GIVEN INSTRUCTION ::
In the project overview on classifying political bias in news below, list every news outlet named in the goal that begins "Using article content from".

START SELECTED EXCERPT

Authors: Aaron Carr, Azucena Faus, Dave Friesen
Company Industry: News Media
Company Size: 3 (startup)
Python, MySQL
There is a general mistrust of news media where the public follows news that mimick their own political biases. But there is a growing appetite for unbiased news and growing subscriptions for centered news sources.
The question of mainstream media bias is a significant area of contention in U.S. politics. At the same time, the political 'inclination' of a news outlet often aligns with the personal perspectives of its audience. This overlap provides a unique opportunity and our project's objective: To leverage sophisticated text mining methods and supporting data science techniques to classify the political bias of leading online news sources. This classification will be based on a combination of "politically polarizing" terms as identified through an impartial (academic) source, as well as sentiment analysis context around the use of these terms (Liu et al., 2022).
The objective of developing this classifier will be to advise our clients who are the executives at a news source that prides itself in being considered politically “centered.” We would use this classifier to analyze their content on a continuous basis and report back the overall/average political “lean” of their articles. The details regarding the metric for overall publication lean will be based on an average of left/right leaning probabilities per article. This feedback will then provide our client with actionable insights so they ensure their overall political lean metric remains centered. Note: The company is not real, but all data, analyses, and developed models are. See references for data sources.
The success of this project will contribute to the achievement of the following goals:
-
Using article content from Fox News, CNN, Breitbart, and The Washington Post, along with media bias information from AllSides Media (n.d.), develop a classifier with at least a 90% F1 Score on testing data that can differentiate "left" from "right" leaning articles.
-
Train a model to predict political lean on unseen news articles that are sourced from "centered" news outlets and confirm the bias ratings from AllSides Media (n.d.).
-
Make recommendations to our client, The Hill, on whether their online journalism remains centered or has shifted in political lean, as well as provide solutions and next steps.
Ultimately, the goal of this project is to provide clients who wish to stay true to ethical, unbiased journalism with a bias rating for their news content throughout the year, giving them the opportunity to find out which articles are causing that shift and make the necessary steps to mitigate such issues.
Queried news articles from CNN, Fox News, Breitbert, and The Washington Post covering most of May and part of June, 2023.

END SELECTED EXCERPT
START PROVIDED MATERIAL

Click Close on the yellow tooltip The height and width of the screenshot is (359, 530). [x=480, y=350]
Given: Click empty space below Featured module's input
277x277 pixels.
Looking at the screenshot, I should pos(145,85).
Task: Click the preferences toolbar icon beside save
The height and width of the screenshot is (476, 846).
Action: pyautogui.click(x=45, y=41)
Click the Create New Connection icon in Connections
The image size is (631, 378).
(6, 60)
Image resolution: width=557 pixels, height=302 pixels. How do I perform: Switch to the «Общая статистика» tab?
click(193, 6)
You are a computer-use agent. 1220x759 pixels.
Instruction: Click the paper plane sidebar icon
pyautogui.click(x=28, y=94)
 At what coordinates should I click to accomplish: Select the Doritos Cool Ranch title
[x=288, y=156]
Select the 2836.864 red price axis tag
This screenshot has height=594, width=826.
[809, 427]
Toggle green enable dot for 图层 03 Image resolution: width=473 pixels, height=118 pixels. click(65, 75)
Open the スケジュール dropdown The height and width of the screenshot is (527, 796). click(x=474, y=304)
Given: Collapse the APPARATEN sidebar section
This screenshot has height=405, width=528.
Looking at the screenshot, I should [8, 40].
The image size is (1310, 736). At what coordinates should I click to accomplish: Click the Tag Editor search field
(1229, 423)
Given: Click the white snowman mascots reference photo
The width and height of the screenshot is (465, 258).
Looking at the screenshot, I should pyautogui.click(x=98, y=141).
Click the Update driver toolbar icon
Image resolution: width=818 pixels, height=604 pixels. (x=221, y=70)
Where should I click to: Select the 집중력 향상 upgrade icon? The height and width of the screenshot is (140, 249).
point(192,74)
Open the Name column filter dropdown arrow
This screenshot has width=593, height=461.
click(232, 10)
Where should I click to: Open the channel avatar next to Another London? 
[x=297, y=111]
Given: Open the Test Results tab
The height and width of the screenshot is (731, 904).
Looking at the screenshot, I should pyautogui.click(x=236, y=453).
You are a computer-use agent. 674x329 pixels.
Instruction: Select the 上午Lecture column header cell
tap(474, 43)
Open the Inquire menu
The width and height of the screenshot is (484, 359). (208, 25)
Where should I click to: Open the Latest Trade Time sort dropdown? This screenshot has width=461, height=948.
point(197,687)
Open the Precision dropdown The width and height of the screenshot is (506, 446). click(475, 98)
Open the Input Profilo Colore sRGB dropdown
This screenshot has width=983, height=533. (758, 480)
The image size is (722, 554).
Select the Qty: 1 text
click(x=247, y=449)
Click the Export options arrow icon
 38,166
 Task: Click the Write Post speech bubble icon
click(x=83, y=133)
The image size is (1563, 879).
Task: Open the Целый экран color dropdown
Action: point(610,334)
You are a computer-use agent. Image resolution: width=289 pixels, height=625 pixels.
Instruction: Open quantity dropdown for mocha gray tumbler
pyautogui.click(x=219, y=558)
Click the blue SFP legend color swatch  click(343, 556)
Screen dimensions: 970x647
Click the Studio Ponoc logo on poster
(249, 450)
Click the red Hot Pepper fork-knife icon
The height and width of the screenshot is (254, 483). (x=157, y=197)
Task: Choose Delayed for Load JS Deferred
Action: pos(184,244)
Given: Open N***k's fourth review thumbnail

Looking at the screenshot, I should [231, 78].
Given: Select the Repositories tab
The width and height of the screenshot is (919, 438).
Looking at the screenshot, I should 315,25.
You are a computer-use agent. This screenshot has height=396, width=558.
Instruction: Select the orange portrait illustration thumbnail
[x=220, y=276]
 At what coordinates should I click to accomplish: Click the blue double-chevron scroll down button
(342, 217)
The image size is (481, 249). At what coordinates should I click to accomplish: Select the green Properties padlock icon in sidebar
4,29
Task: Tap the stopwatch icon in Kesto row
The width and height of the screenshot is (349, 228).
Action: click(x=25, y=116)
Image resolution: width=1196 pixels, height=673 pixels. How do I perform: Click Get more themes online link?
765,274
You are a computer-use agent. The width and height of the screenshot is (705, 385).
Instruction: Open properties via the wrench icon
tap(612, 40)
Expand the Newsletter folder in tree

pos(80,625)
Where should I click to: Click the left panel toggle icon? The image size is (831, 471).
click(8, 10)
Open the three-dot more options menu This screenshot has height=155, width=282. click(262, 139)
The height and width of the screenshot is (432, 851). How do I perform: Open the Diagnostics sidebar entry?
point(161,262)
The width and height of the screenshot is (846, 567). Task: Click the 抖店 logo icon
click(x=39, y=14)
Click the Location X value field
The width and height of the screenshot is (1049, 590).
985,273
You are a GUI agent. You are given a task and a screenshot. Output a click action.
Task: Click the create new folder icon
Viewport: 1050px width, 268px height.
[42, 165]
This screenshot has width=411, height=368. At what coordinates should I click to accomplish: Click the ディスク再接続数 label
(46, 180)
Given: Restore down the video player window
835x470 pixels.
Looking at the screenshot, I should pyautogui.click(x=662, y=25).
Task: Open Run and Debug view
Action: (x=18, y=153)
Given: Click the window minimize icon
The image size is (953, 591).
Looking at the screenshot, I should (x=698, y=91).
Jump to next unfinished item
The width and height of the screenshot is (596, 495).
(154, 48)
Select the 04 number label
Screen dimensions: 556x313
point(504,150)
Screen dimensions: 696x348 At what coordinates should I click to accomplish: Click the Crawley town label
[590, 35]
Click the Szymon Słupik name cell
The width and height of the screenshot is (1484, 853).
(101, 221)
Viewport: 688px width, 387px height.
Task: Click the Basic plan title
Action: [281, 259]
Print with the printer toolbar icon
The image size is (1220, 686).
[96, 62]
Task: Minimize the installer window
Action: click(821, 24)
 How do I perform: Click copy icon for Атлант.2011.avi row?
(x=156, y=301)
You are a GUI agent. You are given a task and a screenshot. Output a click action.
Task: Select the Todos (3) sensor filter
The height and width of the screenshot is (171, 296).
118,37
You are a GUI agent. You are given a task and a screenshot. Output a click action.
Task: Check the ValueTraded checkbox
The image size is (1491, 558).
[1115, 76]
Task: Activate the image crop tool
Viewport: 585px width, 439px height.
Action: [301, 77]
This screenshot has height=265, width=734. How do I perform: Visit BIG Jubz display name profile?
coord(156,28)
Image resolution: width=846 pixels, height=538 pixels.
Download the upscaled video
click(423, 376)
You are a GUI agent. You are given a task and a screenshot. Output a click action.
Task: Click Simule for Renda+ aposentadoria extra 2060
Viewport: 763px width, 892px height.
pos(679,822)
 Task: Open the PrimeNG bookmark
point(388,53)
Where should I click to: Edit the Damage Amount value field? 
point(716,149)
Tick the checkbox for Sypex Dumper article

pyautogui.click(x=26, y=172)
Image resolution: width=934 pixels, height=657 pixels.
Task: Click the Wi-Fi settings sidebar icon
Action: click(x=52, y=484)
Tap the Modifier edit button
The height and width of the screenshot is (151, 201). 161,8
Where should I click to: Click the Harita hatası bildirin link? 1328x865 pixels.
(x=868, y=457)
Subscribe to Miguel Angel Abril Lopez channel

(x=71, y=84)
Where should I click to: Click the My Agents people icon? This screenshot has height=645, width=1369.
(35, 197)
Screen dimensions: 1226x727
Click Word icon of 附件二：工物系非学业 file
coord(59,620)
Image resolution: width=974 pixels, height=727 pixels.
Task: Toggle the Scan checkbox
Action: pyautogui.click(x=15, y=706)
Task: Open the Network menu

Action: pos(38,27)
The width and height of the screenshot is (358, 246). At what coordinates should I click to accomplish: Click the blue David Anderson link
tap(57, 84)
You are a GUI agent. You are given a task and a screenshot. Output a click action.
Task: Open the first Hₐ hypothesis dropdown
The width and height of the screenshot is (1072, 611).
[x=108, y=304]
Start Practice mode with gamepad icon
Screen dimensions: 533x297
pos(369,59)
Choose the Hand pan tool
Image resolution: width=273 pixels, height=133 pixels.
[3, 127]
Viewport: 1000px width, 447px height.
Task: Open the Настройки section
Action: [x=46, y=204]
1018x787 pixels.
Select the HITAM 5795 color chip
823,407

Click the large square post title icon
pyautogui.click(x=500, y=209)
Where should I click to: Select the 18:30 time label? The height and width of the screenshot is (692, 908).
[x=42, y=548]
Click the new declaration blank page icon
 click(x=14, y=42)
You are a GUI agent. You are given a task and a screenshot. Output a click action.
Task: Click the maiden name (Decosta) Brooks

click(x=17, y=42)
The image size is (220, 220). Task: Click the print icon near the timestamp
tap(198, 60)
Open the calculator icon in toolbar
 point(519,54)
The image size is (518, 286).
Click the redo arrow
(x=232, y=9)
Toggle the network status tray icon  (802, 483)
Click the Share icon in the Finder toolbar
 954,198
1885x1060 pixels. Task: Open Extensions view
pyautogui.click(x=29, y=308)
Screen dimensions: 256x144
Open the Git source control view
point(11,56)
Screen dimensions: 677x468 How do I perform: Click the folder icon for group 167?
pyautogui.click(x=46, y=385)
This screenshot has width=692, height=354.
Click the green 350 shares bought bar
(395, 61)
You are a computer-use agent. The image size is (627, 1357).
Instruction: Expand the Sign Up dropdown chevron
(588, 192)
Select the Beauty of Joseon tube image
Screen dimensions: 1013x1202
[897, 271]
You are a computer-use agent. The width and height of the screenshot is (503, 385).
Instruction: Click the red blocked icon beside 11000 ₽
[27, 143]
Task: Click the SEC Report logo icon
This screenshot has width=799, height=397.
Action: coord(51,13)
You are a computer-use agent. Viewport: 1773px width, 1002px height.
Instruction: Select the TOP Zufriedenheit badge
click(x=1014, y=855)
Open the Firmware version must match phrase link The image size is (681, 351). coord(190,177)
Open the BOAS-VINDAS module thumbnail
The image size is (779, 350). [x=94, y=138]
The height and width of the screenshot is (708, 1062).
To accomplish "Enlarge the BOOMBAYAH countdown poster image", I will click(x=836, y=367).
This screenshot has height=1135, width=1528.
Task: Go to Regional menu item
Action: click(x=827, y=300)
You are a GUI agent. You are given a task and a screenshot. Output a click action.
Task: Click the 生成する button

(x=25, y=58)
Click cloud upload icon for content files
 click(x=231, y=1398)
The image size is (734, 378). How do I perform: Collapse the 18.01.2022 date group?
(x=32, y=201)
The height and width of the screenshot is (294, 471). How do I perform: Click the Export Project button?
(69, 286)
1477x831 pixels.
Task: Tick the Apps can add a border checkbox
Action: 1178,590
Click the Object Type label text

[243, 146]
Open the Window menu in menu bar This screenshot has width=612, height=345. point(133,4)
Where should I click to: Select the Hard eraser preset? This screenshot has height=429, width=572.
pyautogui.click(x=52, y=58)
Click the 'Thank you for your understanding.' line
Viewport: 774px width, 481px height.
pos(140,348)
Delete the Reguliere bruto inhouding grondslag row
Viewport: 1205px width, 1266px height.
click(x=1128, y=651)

END PROVIDED MATERIAL

THE REPLY ::
Fox News, CNN, Breitbart, The Washington Post